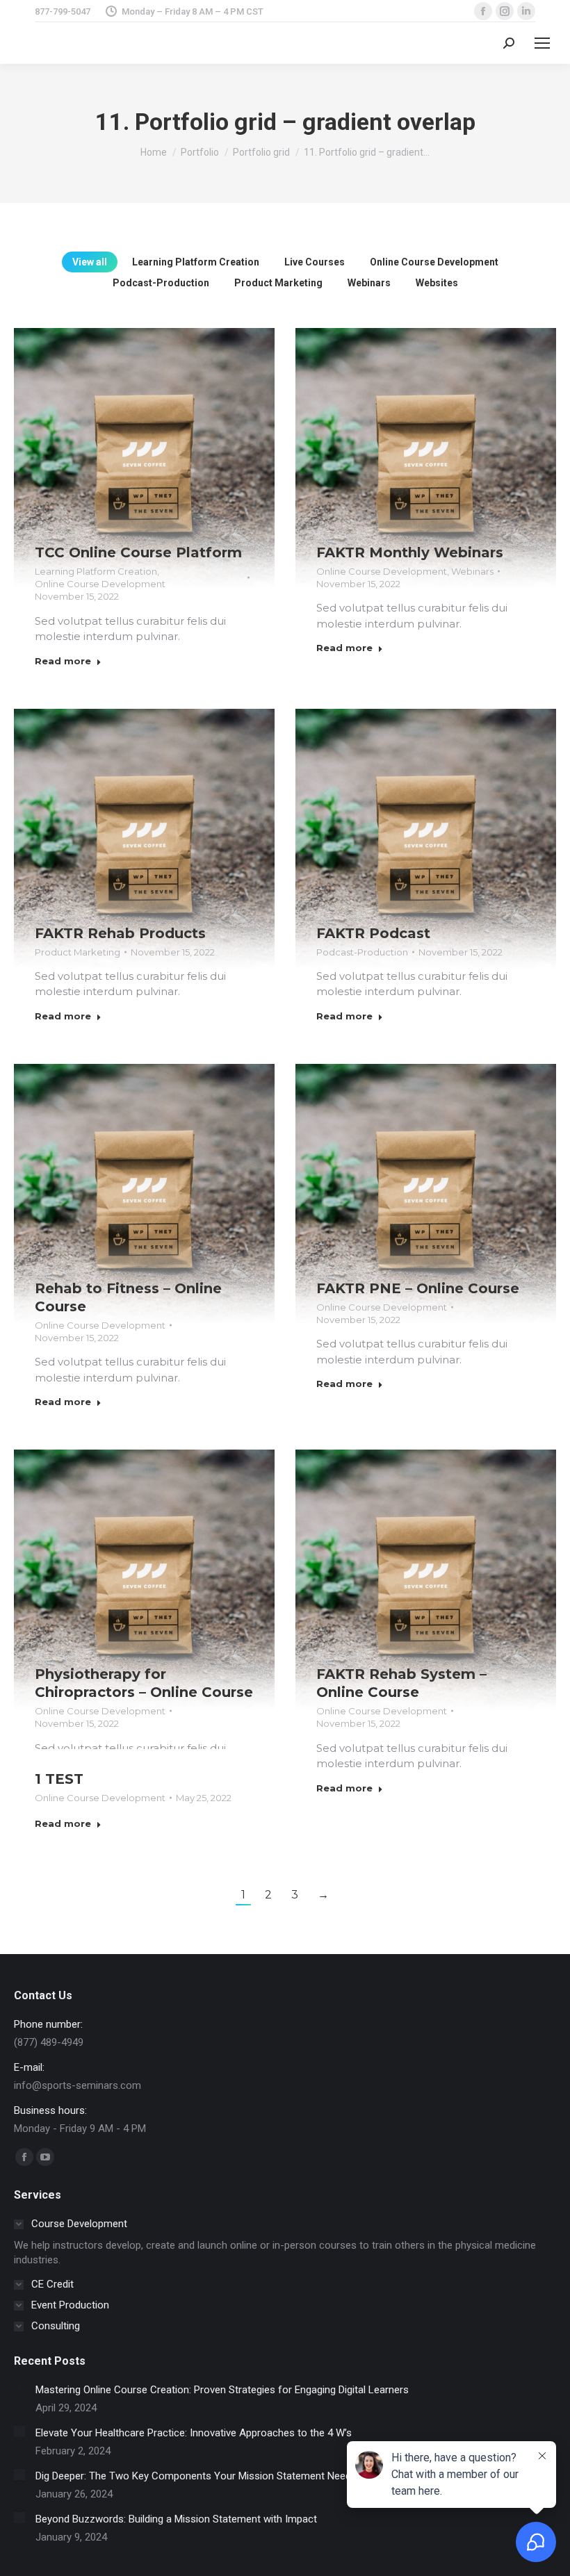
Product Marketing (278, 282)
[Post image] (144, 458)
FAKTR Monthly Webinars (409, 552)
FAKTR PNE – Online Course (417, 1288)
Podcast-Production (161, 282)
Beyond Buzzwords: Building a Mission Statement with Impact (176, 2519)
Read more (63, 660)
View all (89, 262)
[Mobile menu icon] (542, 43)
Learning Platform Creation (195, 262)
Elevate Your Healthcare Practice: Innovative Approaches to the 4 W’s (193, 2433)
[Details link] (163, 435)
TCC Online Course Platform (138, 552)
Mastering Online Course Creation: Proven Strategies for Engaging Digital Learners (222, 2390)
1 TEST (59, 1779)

======

◆ What the task requires:
Each record is to be copied word for word, with no images carried over.

◆ The answer:
Product Marketing (278, 282)
[Post image] (144, 458)
FAKTR Monthly Webinars (409, 552)
FAKTR PNE – Online Course (417, 1288)
Podcast-Production (161, 282)
Beyond Buzzwords: Building a Mission Statement with Impact (176, 2519)
Read more (63, 660)
View all (89, 262)
[Mobile menu icon] (542, 43)
Learning Platform Creation (195, 262)
Elevate Your Healthcare Practice: Innovative Approaches to the 4 W’s (193, 2433)
[Details link] (163, 435)
TCC Online Course Platform (138, 552)
Mastering Online Course Creation: Proven Strategies for Engaging Digital Learners (222, 2390)
1 TEST (59, 1779)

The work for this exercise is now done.